The legacy of Montrealer Ron Cape and the first biotechnology company is the PCR we use to stumble upon COVID-19 disease.
The Canadian National Microbiology Laboratory in Winnipeg has implemented SARS-CoV-2 verification for COVID-19 in knowledge distributed through WHO in January 2020 for PCR verifications.
The Public Health Agency of Canada regulates the National Microbiology Laboratory. PHAC was created in 2004 after the 2003 SARS outbreak, following a devastating report through David Naylor, then Dean of Medicine at the University of Toronto, on Canada’s lack of preparedness for the fatal SARS outbreak.
Unfortunately, many of the detailed recommendations for preparing for a fatal virus have never been implemented.

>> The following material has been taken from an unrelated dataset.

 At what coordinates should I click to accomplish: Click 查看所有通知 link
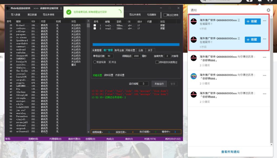pyautogui.click(x=230, y=152)
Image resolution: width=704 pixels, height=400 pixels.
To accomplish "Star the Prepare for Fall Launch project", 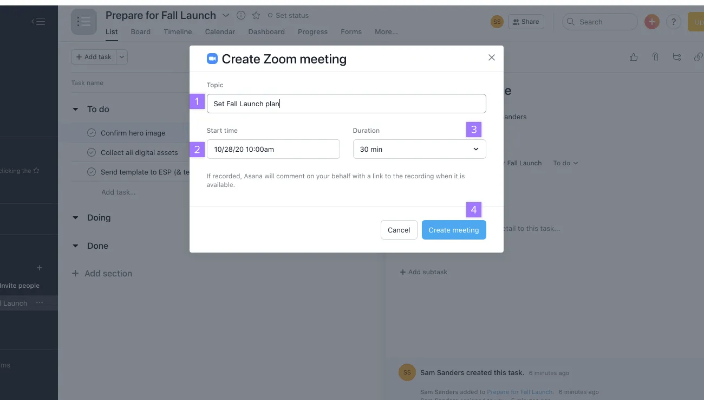I will coord(256,16).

The last sentence of the 2003 report on page 221 is scary to read today: “If not now, after SARS, when?”
Advancing Canada’s Experience
Screening is our only way to find out who’s been infected, where and when. The lack of consistency and standardization of testing and reporting of effects is now unacceptable despite the recommendations of the 2003 SARS report.
Genome Canada is home to exceptionally talented scientists whose experience is genome mapping. The firm is making heroic efforts to get Canada to respond to COVID-19.
Using Genome Canada’s testing experience through its six genomic centers can fill the gap in complete, accurate and ongoing testing and reporting for the planned upcoming SARS-CoV-2 outbreak or pandemic.